Dati che raccontano come in Europa nel 2016 di auto “verdi” ne siano circolate un pò di più, visto che le emissioni di andride carbonica sono scese dell’1,6%, attestandosi su un valore medio di 117,8 grammi per chilometro (solo 1,4 g/km meno del 2015). Tra i paesi virtuosi, ovvero quelli con emissioni più basse, primeggia la Norvegia: non difficile immaginarne il motivo visto che in lì il 39% delle immatricolazioni riguarda modelli ibridi o elettrici soprattutto grazie alla munificenza degli incentivi statali.

Situazione opposta in Olanda e Danimarca, dove i governi hanno deciso di diminuire i contributi statali e dove rispettivamente le immatricolazioni sono scese del 53% e la domanda del 71%. Con la conseguenza che queste sono state le uniche due nazioni europee in cui le emissioni sono cresciute.

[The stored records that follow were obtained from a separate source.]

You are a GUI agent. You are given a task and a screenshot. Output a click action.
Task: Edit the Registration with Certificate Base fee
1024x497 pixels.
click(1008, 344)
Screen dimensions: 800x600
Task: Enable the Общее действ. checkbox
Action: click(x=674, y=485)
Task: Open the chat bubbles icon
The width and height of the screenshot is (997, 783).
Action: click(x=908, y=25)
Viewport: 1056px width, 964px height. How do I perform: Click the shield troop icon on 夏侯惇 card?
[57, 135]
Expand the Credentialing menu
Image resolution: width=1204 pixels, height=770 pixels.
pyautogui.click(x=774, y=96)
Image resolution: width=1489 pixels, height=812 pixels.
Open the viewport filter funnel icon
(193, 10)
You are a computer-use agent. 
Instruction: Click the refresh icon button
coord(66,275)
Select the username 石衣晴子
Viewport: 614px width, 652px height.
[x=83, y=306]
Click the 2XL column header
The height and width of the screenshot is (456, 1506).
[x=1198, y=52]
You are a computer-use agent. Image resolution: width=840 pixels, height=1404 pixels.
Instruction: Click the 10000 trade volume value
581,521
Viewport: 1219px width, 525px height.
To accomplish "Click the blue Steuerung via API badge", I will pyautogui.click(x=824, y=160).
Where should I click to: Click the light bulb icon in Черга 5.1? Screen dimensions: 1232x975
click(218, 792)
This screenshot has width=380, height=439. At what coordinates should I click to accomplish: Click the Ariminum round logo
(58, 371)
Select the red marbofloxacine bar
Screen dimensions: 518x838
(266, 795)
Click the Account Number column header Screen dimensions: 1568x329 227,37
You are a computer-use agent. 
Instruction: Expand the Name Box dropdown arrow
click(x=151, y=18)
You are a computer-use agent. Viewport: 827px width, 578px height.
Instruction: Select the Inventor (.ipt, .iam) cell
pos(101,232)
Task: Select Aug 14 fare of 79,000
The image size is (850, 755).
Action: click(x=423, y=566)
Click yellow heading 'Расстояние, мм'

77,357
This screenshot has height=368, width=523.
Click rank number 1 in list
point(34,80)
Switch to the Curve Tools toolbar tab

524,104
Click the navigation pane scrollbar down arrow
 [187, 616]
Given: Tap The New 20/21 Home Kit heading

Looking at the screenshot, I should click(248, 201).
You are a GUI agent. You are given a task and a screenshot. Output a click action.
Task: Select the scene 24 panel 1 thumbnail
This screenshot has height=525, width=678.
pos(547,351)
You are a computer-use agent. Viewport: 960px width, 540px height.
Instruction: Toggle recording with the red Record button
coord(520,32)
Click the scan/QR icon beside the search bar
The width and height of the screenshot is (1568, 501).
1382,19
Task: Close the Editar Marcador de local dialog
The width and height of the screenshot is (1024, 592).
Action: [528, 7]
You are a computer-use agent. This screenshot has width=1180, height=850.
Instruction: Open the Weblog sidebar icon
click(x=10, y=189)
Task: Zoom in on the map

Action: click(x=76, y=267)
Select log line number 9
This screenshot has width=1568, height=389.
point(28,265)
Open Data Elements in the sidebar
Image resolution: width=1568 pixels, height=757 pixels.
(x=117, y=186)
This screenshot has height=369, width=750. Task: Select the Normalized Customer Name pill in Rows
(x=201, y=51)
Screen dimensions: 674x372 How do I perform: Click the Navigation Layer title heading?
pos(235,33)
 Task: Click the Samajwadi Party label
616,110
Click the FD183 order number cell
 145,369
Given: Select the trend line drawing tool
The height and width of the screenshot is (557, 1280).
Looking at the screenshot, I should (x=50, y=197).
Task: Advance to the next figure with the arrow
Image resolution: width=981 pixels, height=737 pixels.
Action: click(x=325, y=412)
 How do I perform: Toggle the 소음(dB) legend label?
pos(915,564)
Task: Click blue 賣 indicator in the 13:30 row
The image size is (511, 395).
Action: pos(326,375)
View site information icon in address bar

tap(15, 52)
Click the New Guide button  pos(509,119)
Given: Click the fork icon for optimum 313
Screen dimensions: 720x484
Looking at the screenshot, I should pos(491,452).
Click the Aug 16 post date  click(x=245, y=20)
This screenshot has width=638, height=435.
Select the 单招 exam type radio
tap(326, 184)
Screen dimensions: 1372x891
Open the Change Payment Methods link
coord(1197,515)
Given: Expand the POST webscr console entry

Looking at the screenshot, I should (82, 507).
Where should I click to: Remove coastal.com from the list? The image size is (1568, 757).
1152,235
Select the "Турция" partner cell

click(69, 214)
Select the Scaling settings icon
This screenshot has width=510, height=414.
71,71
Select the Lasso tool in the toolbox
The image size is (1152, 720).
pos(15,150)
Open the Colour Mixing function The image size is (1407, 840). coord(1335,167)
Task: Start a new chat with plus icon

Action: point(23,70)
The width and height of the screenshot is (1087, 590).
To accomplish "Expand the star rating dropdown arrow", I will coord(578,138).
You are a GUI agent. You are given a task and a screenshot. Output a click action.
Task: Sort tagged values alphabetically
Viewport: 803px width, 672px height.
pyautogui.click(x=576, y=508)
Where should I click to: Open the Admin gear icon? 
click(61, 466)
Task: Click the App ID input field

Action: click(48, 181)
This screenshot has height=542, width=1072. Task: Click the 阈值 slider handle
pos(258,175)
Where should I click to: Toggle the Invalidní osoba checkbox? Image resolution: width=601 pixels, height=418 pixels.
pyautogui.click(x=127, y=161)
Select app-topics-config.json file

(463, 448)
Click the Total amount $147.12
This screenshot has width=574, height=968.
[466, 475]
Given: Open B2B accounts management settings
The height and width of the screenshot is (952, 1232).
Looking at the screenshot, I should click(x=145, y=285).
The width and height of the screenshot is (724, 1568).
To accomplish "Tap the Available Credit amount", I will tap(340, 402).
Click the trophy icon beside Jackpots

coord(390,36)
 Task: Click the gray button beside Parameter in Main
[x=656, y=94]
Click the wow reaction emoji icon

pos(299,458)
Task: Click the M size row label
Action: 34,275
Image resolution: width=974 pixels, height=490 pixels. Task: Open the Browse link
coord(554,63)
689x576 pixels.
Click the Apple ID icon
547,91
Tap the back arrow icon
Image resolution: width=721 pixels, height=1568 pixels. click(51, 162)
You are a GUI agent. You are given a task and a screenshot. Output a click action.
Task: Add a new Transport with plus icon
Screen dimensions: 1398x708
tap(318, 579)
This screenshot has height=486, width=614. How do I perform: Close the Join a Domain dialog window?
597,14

Per quanto riguarda i costruttori Peugeot è quello che ha tagliato di più (1,7 g/km, per un totale di 101,9 g/km), seguito dall’altro brand PSA ovvero Citroen, che precede Toyota e Renault. Solo ottava la Fiat, che tuttavia guadagna un posto rispetto al 2015: la diminuzione della CO2 è stata di 1,6 g/km, per un totale di 116 grammi per chilometro.